Exercise aim:
Look for the line with "Task: Click the question mark help button" in the data below, then reproduce word for word that line and every line after it. Leave out all pictures and add nothing.
-------------------------
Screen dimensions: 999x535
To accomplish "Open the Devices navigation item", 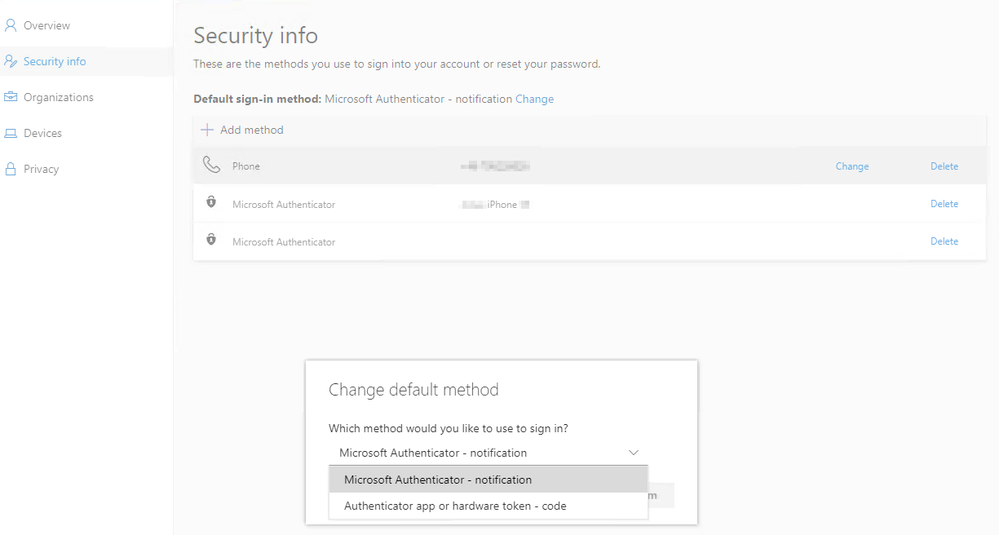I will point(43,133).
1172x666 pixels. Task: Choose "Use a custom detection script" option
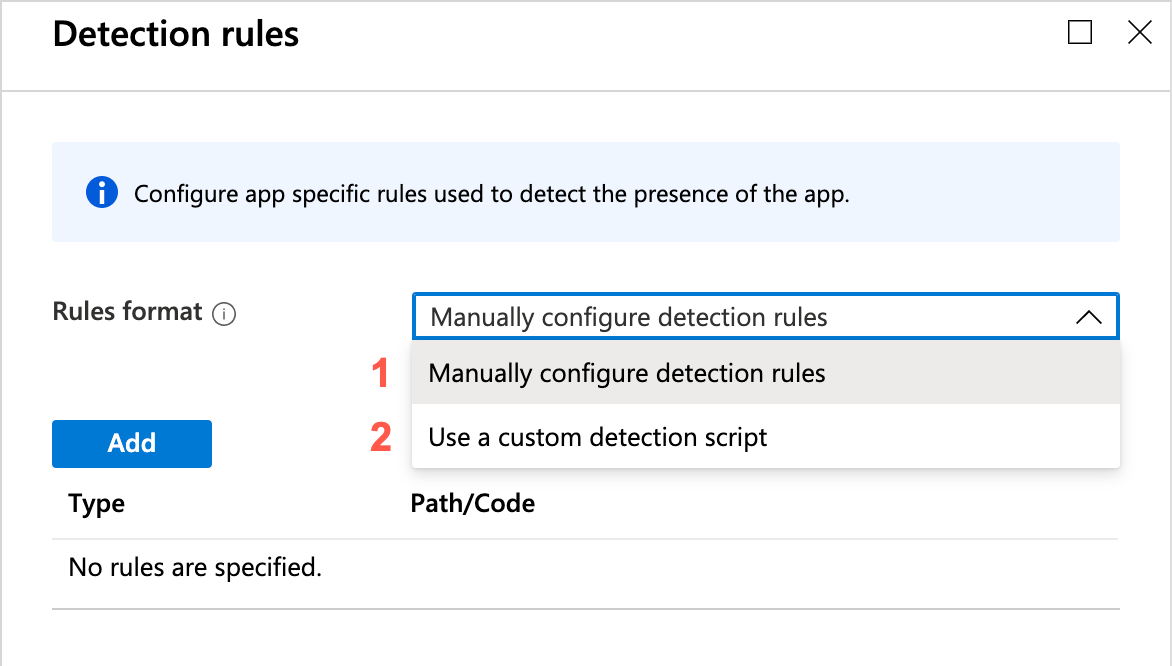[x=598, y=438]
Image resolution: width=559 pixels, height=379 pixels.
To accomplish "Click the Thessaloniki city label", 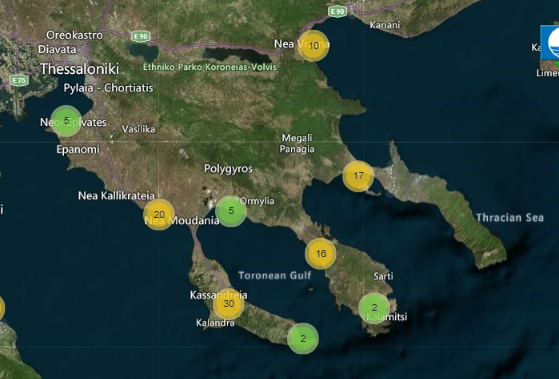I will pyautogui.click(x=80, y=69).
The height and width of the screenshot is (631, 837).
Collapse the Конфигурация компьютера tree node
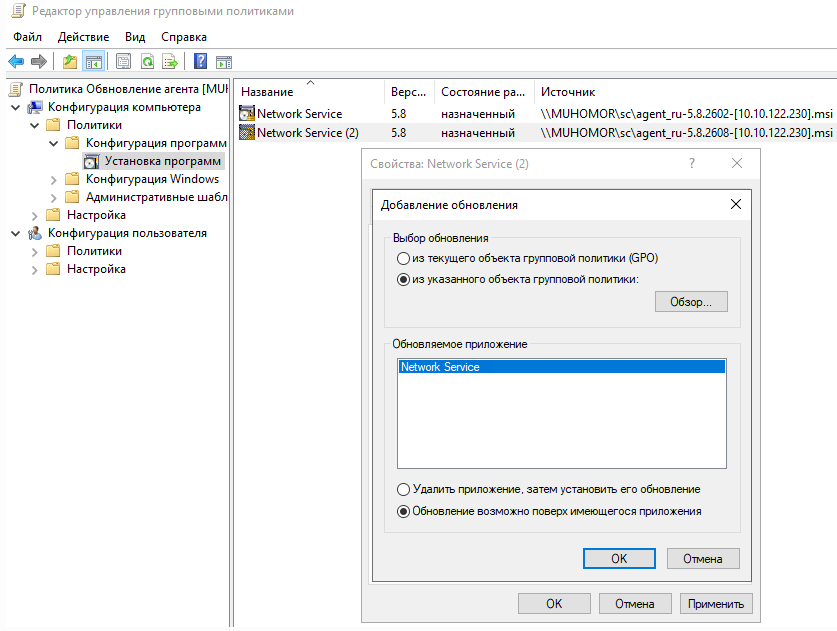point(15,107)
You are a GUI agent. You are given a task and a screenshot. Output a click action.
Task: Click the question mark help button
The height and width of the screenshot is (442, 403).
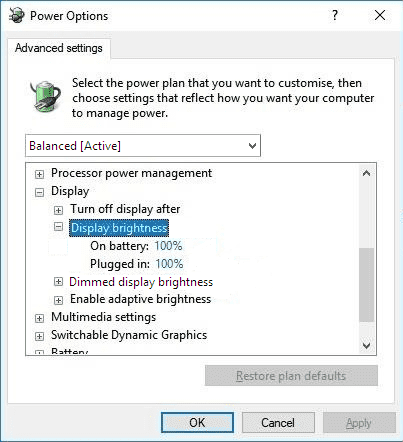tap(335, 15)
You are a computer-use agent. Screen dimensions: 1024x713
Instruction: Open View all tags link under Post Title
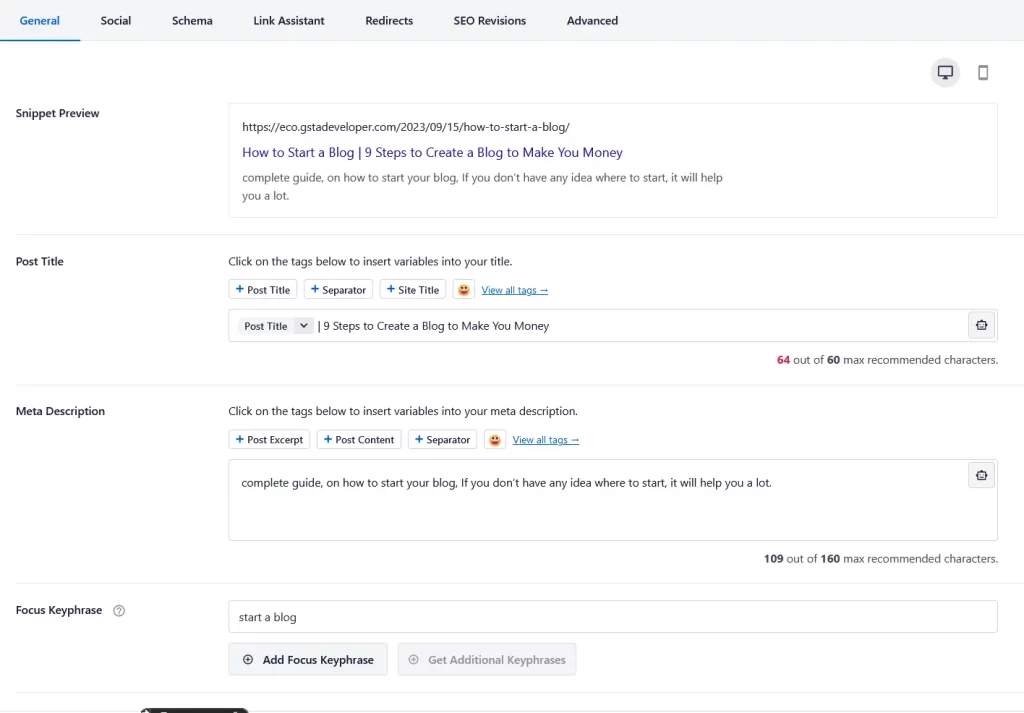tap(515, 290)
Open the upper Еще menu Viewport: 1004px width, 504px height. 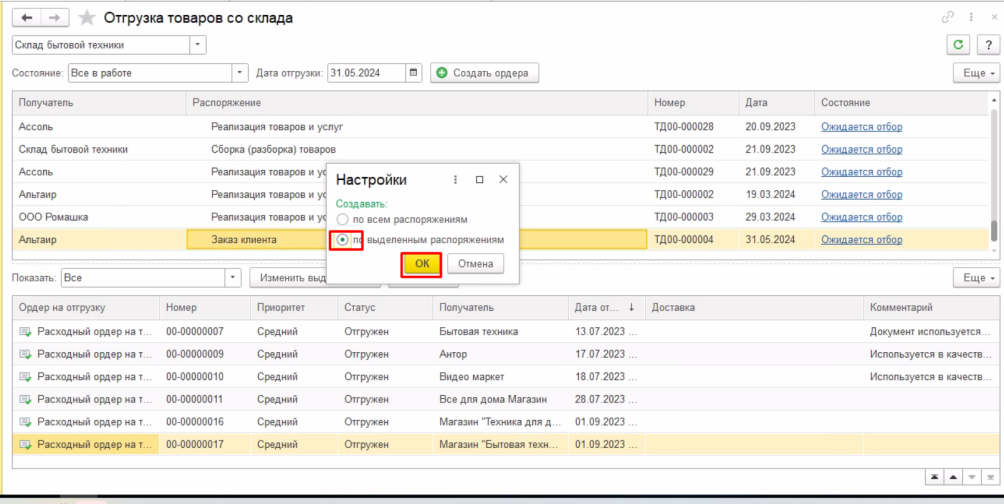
-------------------------
Written solution:
Task: Click the question mark help button
The height and width of the screenshot is (442, 403).
tap(335, 15)
You are a computer-use agent. Screen dimensions: 1024x713
Instruction: Open View all tags link under Post Title
tap(515, 290)
Open the upper Еще menu Viewport: 1004px width, 504px height. 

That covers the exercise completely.